Tuesday, July 28, 2015

How nine heuristic rules, a handful of points, links, and curves, and some historical parallels all come together in a serial


Some of you have started reading the serial novelet by me over at Light Reading, "Silence Like Diamonds." Episode 1 came out last Friday; as I write this, Episode 2 is a few hours from being officially live, and that link should already be working for anyone who likes that "advanced peek" feeling.

While the serial lasts, I'm going to try to say something around the time each episode comes out.

The whole trick with this "credible near future" stuff is arithmetic and minimum times. Yip and her sister Yazzy are somewhere in their mid thirties at the time of the story, since each of them have established careers in a difficult field, but they're not grizzled old veterans, and what they actually do for a living (more about that in a future blog) is an occupation that doesn't fully exist in 2015.

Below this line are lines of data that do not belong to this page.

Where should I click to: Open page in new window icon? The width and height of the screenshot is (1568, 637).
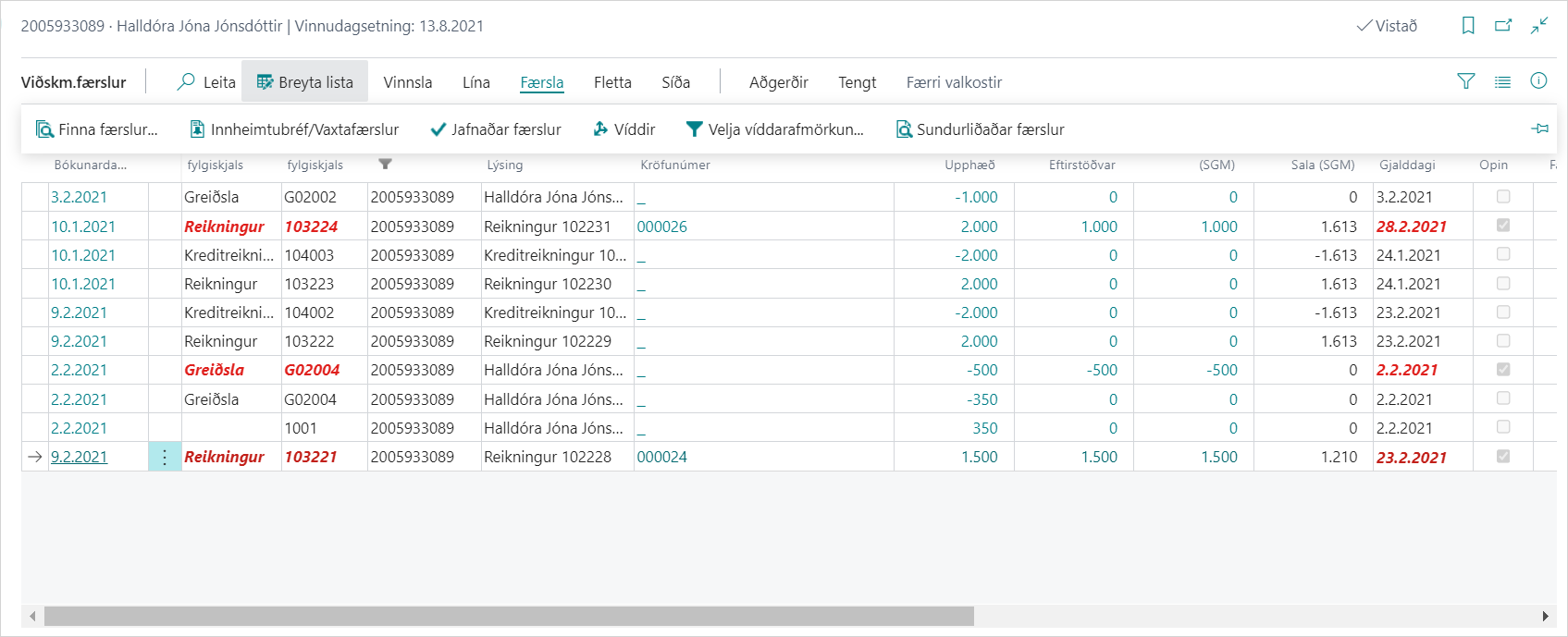click(x=1503, y=26)

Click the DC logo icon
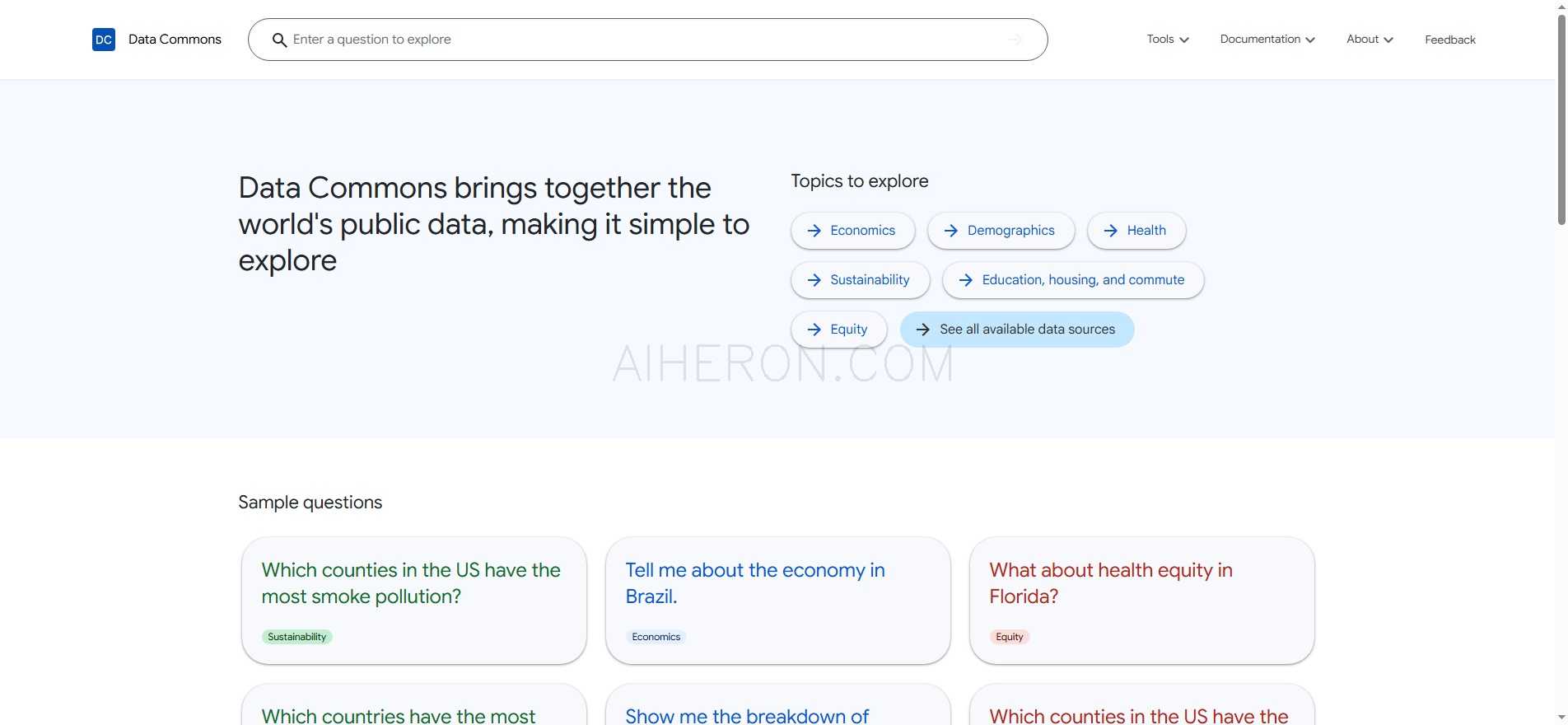click(103, 39)
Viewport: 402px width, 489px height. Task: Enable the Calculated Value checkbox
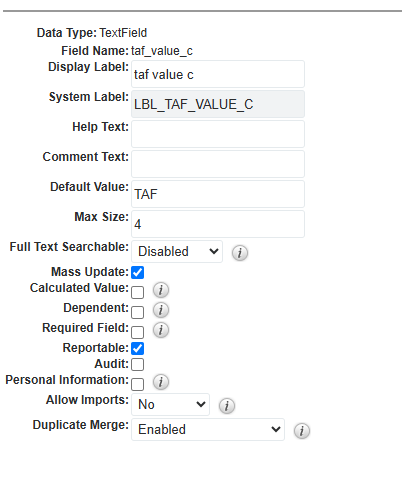[x=138, y=292]
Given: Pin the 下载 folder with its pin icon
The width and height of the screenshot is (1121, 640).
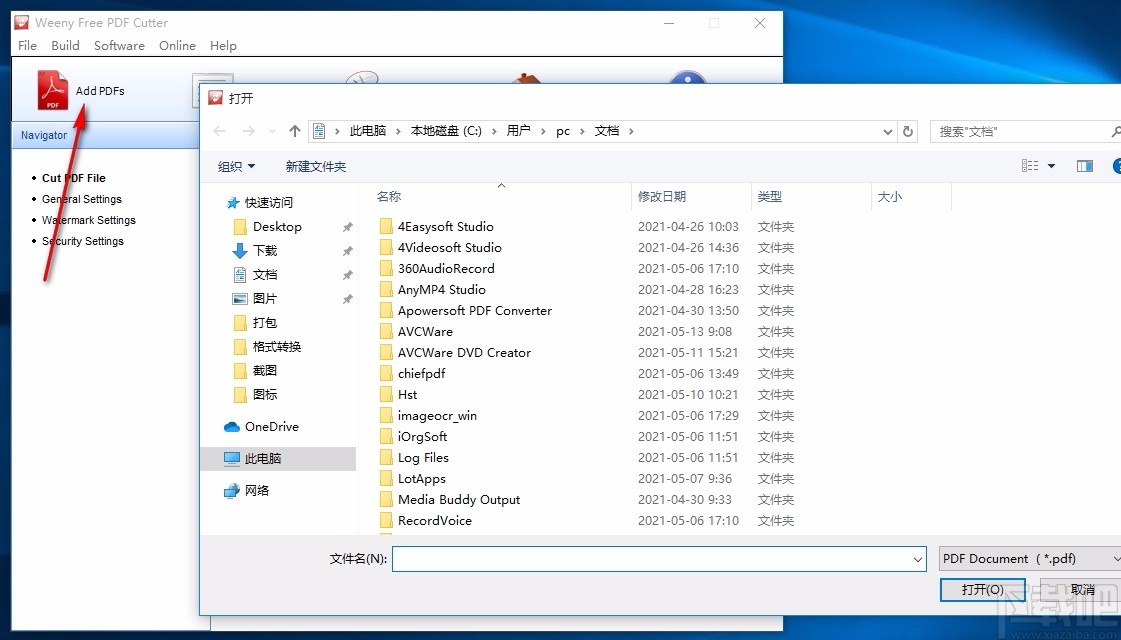Looking at the screenshot, I should 347,251.
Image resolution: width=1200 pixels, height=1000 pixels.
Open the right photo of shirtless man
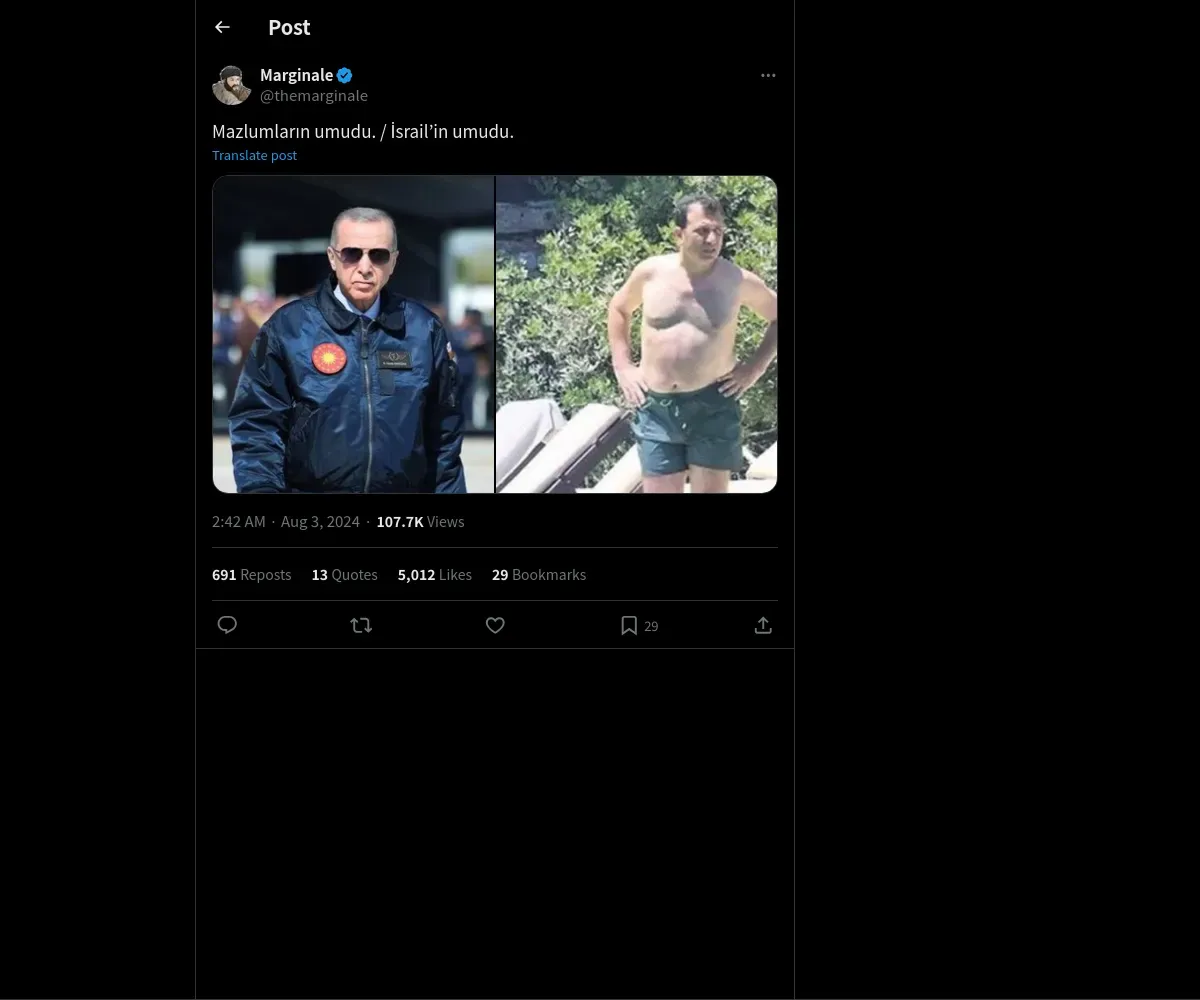637,334
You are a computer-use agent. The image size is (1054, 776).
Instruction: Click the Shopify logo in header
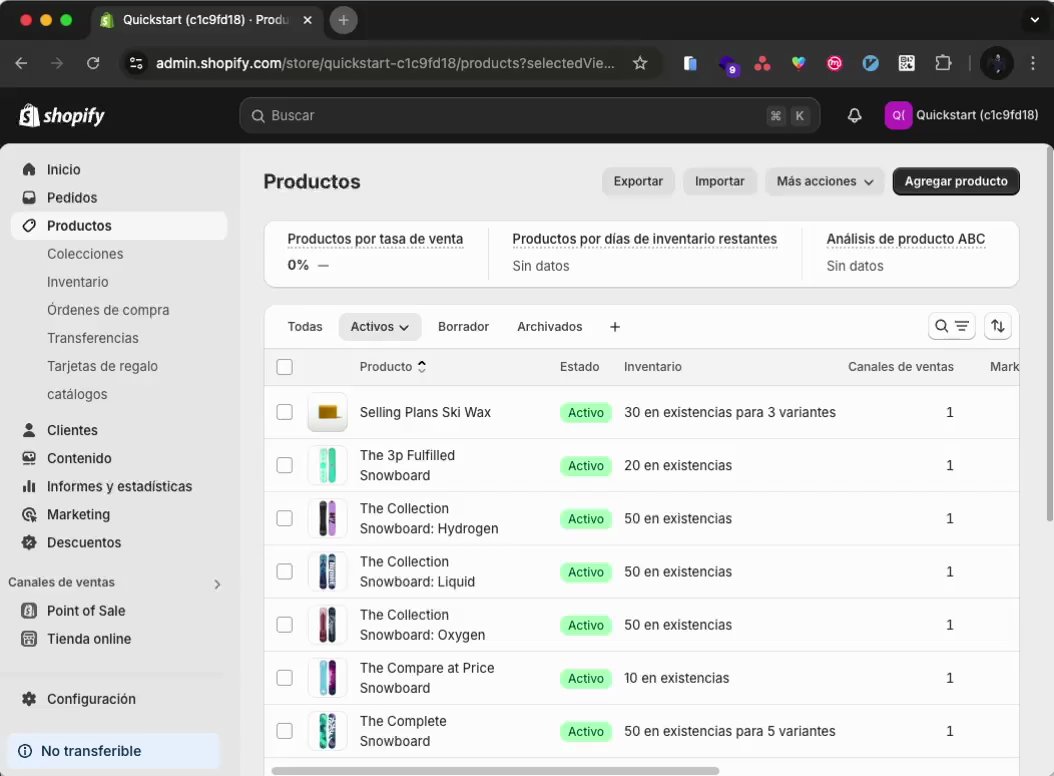(62, 115)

The story is set around 2030, plus or minus maybe two years. So right now, Yip and Yazzy are going to some university and will graduate within a couple of years. They're at the young end of Millennials or the old end of Generation To Be Named.

So that's who they are: your kids (if you're my age), the summer intern where you work now, perhaps your students, maybe you on your first real job (assuming you just grabbed your first foothold on the tech ladder).

Now what about the world they're in?

The idea of near-term hard sf is to try to move things out of the lab into the real world, not to pull wish-fulfillments and sheer magic utterly out of fantasy. So this version of 2030 has no city on Mars, no hoverboards, no indistinguishable-from-people androids, no immortality injection and no franchise called "Just Fingers" that specializes in regenerating appendages for accident victims.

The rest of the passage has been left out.